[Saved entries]
※ ※ ※

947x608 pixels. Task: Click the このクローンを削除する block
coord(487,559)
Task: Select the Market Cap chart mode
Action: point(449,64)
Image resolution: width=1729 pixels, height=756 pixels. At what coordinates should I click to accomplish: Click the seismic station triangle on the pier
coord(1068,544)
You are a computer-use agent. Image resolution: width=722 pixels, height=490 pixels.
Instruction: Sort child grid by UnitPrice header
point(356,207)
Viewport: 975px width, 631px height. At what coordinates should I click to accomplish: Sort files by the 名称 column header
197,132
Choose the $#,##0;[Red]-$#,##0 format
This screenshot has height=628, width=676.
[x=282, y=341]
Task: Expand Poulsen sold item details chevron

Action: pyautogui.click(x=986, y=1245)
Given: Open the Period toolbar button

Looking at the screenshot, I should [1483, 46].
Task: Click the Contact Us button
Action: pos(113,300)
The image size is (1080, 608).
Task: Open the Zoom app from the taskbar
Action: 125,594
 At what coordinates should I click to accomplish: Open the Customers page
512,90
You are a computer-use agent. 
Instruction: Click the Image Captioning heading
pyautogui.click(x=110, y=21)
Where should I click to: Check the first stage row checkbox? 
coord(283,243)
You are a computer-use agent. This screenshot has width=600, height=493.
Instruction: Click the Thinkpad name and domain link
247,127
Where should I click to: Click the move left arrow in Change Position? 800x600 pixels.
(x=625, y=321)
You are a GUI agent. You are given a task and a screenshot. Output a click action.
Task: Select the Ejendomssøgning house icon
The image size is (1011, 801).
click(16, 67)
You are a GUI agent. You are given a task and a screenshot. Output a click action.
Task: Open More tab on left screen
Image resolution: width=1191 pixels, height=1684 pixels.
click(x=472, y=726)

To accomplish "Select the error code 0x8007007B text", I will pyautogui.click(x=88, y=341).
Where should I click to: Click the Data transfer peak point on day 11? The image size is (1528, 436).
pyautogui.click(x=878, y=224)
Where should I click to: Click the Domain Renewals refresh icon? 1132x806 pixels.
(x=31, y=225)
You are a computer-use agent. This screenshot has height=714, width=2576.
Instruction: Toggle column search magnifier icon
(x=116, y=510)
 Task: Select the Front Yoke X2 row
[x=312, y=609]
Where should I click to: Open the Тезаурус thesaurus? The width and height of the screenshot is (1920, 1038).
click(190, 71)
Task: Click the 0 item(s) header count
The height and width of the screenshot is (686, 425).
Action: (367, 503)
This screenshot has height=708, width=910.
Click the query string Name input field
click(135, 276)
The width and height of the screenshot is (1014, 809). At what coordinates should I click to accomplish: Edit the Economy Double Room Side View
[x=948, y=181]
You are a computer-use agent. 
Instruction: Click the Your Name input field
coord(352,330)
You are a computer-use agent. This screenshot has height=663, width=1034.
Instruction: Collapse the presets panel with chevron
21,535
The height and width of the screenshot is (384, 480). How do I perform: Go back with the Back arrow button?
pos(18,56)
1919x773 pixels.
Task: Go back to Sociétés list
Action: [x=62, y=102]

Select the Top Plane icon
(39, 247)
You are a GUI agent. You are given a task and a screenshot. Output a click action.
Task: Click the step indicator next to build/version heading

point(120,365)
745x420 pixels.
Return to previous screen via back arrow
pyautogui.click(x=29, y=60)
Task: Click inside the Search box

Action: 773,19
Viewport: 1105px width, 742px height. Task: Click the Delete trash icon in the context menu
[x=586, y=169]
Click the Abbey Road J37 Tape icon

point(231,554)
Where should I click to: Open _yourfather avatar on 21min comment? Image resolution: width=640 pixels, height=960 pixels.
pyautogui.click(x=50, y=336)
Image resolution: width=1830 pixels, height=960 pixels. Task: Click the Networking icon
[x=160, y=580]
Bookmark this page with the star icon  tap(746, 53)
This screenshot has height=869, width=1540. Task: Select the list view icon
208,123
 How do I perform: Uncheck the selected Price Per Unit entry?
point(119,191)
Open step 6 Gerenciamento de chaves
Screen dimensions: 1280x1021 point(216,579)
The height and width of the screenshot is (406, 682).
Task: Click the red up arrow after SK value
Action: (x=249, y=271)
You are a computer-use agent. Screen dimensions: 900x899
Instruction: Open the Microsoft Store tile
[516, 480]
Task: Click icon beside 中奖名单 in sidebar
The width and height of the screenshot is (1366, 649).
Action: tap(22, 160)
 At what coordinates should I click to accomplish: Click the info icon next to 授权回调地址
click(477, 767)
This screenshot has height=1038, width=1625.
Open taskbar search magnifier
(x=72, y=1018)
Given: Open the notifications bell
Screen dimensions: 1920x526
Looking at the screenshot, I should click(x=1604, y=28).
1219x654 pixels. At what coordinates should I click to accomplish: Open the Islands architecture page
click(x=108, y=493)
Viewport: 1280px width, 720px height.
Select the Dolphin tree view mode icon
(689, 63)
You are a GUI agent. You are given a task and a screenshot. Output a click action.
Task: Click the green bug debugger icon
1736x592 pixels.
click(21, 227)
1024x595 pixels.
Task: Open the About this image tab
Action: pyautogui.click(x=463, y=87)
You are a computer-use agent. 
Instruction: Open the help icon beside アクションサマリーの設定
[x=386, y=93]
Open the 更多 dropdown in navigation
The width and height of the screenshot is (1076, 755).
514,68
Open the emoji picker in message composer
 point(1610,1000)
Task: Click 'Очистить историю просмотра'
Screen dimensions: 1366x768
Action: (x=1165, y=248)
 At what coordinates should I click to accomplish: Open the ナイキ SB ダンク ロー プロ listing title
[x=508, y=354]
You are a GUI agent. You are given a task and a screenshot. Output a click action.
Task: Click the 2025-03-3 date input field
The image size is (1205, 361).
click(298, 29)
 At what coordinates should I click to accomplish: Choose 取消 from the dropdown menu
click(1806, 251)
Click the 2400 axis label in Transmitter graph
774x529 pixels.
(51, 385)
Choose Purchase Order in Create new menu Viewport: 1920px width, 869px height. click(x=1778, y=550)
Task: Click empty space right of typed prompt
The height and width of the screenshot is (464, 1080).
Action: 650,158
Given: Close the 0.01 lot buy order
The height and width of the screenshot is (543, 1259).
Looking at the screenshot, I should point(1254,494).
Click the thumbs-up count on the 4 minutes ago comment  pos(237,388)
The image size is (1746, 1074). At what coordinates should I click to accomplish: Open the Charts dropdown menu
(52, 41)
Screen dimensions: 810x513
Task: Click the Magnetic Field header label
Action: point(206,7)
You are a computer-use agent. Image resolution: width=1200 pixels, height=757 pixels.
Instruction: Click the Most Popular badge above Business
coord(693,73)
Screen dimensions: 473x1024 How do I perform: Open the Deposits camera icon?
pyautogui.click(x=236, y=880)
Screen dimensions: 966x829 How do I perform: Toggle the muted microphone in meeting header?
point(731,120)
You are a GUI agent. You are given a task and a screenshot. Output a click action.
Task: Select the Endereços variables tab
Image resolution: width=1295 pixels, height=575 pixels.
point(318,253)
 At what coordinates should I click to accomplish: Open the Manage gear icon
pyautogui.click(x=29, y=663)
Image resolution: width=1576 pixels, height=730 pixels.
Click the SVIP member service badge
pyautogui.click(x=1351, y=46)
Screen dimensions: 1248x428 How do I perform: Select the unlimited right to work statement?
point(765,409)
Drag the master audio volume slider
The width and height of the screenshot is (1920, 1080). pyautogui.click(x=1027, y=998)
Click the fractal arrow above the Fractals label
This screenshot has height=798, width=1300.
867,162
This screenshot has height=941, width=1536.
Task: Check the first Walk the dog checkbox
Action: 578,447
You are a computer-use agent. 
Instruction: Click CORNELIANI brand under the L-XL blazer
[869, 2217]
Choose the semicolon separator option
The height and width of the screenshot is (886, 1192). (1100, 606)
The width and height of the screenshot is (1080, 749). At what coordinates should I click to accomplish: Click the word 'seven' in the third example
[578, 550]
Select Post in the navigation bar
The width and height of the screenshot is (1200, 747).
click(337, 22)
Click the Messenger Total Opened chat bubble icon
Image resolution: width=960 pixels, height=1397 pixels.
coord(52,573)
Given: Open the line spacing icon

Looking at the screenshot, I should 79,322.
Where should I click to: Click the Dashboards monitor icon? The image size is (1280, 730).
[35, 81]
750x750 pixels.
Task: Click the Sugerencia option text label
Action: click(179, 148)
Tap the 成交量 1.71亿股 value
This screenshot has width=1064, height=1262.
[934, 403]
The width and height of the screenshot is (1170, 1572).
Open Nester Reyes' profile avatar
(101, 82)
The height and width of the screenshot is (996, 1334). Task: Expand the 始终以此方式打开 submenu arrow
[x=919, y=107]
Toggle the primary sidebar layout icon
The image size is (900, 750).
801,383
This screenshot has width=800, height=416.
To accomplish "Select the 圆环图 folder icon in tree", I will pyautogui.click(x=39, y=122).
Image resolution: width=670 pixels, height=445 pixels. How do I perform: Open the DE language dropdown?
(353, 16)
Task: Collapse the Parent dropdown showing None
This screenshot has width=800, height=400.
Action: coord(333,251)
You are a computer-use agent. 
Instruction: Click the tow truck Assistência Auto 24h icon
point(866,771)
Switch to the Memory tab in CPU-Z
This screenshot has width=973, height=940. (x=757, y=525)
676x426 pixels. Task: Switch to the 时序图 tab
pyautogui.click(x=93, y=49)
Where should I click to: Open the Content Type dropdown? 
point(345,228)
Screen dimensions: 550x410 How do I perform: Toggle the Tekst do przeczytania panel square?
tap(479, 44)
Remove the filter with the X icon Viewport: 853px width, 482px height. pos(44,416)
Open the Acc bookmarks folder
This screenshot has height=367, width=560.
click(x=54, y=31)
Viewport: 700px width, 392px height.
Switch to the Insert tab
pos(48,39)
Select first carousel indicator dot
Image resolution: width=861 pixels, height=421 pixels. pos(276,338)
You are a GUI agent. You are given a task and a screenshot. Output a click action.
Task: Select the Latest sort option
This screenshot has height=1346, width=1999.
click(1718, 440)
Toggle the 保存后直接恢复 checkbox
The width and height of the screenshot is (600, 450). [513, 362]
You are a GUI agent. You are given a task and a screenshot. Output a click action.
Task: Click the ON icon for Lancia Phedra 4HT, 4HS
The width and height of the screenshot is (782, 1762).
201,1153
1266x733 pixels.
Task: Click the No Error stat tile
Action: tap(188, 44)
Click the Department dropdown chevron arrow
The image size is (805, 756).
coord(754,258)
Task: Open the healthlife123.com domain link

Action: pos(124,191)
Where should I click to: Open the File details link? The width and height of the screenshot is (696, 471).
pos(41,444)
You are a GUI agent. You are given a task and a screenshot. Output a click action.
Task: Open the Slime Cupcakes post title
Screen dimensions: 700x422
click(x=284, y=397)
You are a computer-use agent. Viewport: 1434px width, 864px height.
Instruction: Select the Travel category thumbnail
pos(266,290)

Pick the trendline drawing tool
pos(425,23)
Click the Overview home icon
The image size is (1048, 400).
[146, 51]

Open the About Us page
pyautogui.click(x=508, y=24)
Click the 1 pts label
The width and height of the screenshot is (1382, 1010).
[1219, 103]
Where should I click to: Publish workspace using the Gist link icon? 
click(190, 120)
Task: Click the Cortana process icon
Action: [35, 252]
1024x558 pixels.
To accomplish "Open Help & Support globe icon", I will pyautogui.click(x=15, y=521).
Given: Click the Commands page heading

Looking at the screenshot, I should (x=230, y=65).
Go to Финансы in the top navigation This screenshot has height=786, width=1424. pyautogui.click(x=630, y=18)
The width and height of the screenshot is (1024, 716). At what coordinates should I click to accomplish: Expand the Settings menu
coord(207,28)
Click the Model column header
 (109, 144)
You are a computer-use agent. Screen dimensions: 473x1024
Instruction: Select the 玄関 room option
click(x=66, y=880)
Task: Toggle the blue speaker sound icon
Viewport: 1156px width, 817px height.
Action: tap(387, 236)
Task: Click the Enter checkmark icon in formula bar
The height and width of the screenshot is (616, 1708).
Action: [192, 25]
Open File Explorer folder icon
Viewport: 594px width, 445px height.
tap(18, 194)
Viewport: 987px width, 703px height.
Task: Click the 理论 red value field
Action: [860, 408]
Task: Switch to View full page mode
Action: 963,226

※ ※ ※

Problem to work on: For the word "count", find all matching lines in the entries above and copy them out.

Output:
Task: Click the 0 item(s) header count
Click the thumbs-up count on the 4 minutes ago comment  pos(237,388)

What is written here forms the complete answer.